[Records excerpted from a collection]

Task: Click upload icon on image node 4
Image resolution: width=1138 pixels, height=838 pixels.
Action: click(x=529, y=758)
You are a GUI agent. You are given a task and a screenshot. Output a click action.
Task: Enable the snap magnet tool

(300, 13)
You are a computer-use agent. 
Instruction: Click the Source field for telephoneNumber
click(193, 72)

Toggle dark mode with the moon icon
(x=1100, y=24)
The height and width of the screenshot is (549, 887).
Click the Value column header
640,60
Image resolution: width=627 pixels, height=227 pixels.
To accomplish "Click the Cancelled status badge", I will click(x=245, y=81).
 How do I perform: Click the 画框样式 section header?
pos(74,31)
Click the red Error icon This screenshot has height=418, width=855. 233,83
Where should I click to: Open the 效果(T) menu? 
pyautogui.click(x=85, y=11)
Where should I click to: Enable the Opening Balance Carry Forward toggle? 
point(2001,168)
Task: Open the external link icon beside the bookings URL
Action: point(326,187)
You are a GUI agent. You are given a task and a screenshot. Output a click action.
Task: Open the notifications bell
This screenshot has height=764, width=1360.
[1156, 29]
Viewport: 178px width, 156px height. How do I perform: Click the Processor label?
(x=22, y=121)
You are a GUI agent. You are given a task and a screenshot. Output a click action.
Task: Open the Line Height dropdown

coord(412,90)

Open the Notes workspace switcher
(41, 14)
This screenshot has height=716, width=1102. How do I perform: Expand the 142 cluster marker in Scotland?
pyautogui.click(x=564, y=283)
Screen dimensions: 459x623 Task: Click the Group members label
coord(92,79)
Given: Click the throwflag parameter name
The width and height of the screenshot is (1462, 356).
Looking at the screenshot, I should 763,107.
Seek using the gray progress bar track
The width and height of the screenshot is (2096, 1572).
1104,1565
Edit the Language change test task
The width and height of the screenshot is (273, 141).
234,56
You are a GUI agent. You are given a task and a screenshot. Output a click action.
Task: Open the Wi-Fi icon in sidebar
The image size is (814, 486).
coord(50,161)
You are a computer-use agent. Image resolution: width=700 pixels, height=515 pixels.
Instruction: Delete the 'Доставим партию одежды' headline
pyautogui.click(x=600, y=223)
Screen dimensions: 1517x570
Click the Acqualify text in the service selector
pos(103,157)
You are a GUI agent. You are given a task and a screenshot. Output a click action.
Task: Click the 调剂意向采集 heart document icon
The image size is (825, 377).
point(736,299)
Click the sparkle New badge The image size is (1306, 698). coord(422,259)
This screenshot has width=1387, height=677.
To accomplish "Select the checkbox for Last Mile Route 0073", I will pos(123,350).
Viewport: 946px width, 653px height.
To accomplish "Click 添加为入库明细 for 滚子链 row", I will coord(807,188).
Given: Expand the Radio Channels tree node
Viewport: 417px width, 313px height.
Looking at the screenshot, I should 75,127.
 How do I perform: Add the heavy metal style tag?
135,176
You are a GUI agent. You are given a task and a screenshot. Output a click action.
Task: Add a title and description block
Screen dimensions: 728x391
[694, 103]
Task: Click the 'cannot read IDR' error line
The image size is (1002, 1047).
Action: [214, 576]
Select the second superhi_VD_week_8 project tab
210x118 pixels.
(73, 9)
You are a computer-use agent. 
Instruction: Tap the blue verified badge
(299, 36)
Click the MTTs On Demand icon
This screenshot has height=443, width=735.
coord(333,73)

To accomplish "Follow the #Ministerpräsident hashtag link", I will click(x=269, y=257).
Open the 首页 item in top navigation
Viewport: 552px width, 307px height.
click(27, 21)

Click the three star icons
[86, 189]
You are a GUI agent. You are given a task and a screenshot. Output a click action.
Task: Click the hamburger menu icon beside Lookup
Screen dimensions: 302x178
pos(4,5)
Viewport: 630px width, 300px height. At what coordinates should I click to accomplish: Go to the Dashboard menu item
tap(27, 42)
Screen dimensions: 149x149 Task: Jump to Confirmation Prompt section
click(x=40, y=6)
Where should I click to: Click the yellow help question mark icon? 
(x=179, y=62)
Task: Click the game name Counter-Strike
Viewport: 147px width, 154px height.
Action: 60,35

**WHAT IS EXPECTED:**
The records above must be repeated exactly, in their entirety.

**ANSWER TO THE EXERCISE:**
Task: Click upload icon on image node 4
Image resolution: width=1138 pixels, height=838 pixels.
Action: click(x=529, y=758)
You are a GUI agent. You are given a task and a screenshot. Output a click action.
Task: Enable the snap magnet tool

(300, 13)
You are a computer-use agent. 
Instruction: Click the Source field for telephoneNumber
click(193, 72)

Toggle dark mode with the moon icon
(x=1100, y=24)
The height and width of the screenshot is (549, 887).
Click the Value column header
640,60
Image resolution: width=627 pixels, height=227 pixels.
To accomplish "Click the Cancelled status badge", I will click(x=245, y=81).
 How do I perform: Click the 画框样式 section header?
pos(74,31)
Click the red Error icon This screenshot has height=418, width=855. 233,83
Where should I click to: Open the 效果(T) menu? 
pyautogui.click(x=85, y=11)
Where should I click to: Enable the Opening Balance Carry Forward toggle? 
point(2001,168)
Task: Open the external link icon beside the bookings URL
Action: point(326,187)
You are a GUI agent. You are given a task and a screenshot. Output a click action.
Task: Open the notifications bell
This screenshot has height=764, width=1360.
[1156, 29]
Viewport: 178px width, 156px height. How do I perform: Click the Processor label?
(x=22, y=121)
You are a GUI agent. You are given a task and a screenshot. Output a click action.
Task: Open the Line Height dropdown

coord(412,90)

Open the Notes workspace switcher
(41, 14)
This screenshot has height=716, width=1102. How do I perform: Expand the 142 cluster marker in Scotland?
pyautogui.click(x=564, y=283)
Screen dimensions: 459x623 Task: Click the Group members label
coord(92,79)
Given: Click the throwflag parameter name
The width and height of the screenshot is (1462, 356).
Looking at the screenshot, I should 763,107.
Seek using the gray progress bar track
The width and height of the screenshot is (2096, 1572).
1104,1565
Edit the Language change test task
The width and height of the screenshot is (273, 141).
234,56
You are a GUI agent. You are given a task and a screenshot. Output a click action.
Task: Open the Wi-Fi icon in sidebar
The image size is (814, 486).
coord(50,161)
You are a computer-use agent. Image resolution: width=700 pixels, height=515 pixels.
Instruction: Delete the 'Доставим партию одежды' headline
pyautogui.click(x=600, y=223)
Screen dimensions: 1517x570
Click the Acqualify text in the service selector
pos(103,157)
You are a GUI agent. You are given a task and a screenshot. Output a click action.
Task: Click the 调剂意向采集 heart document icon
The image size is (825, 377).
point(736,299)
Click the sparkle New badge The image size is (1306, 698). coord(422,259)
This screenshot has width=1387, height=677.
To accomplish "Select the checkbox for Last Mile Route 0073", I will pos(123,350).
Viewport: 946px width, 653px height.
To accomplish "Click 添加为入库明细 for 滚子链 row", I will coord(807,188).
Given: Expand the Radio Channels tree node
Viewport: 417px width, 313px height.
Looking at the screenshot, I should 75,127.
 How do I perform: Add the heavy metal style tag?
135,176
You are a GUI agent. You are given a task and a screenshot. Output a click action.
Task: Add a title and description block
Screen dimensions: 728x391
[694, 103]
Task: Click the 'cannot read IDR' error line
The image size is (1002, 1047).
Action: [214, 576]
Select the second superhi_VD_week_8 project tab
210x118 pixels.
(73, 9)
You are a computer-use agent. 
Instruction: Tap the blue verified badge
(299, 36)
Click the MTTs On Demand icon
This screenshot has height=443, width=735.
coord(333,73)

To accomplish "Follow the #Ministerpräsident hashtag link", I will click(x=269, y=257).
Open the 首页 item in top navigation
Viewport: 552px width, 307px height.
click(27, 21)

Click the three star icons
[86, 189]
You are a GUI agent. You are given a task and a screenshot. Output a click action.
Task: Click the hamburger menu icon beside Lookup
Screen dimensions: 302x178
pos(4,5)
Viewport: 630px width, 300px height. At what coordinates should I click to accomplish: Go to the Dashboard menu item
tap(27, 42)
Screen dimensions: 149x149 Task: Jump to Confirmation Prompt section
click(x=40, y=6)
Where should I click to: Click the yellow help question mark icon? 
(x=179, y=62)
Task: Click the game name Counter-Strike
Viewport: 147px width, 154px height.
Action: 60,35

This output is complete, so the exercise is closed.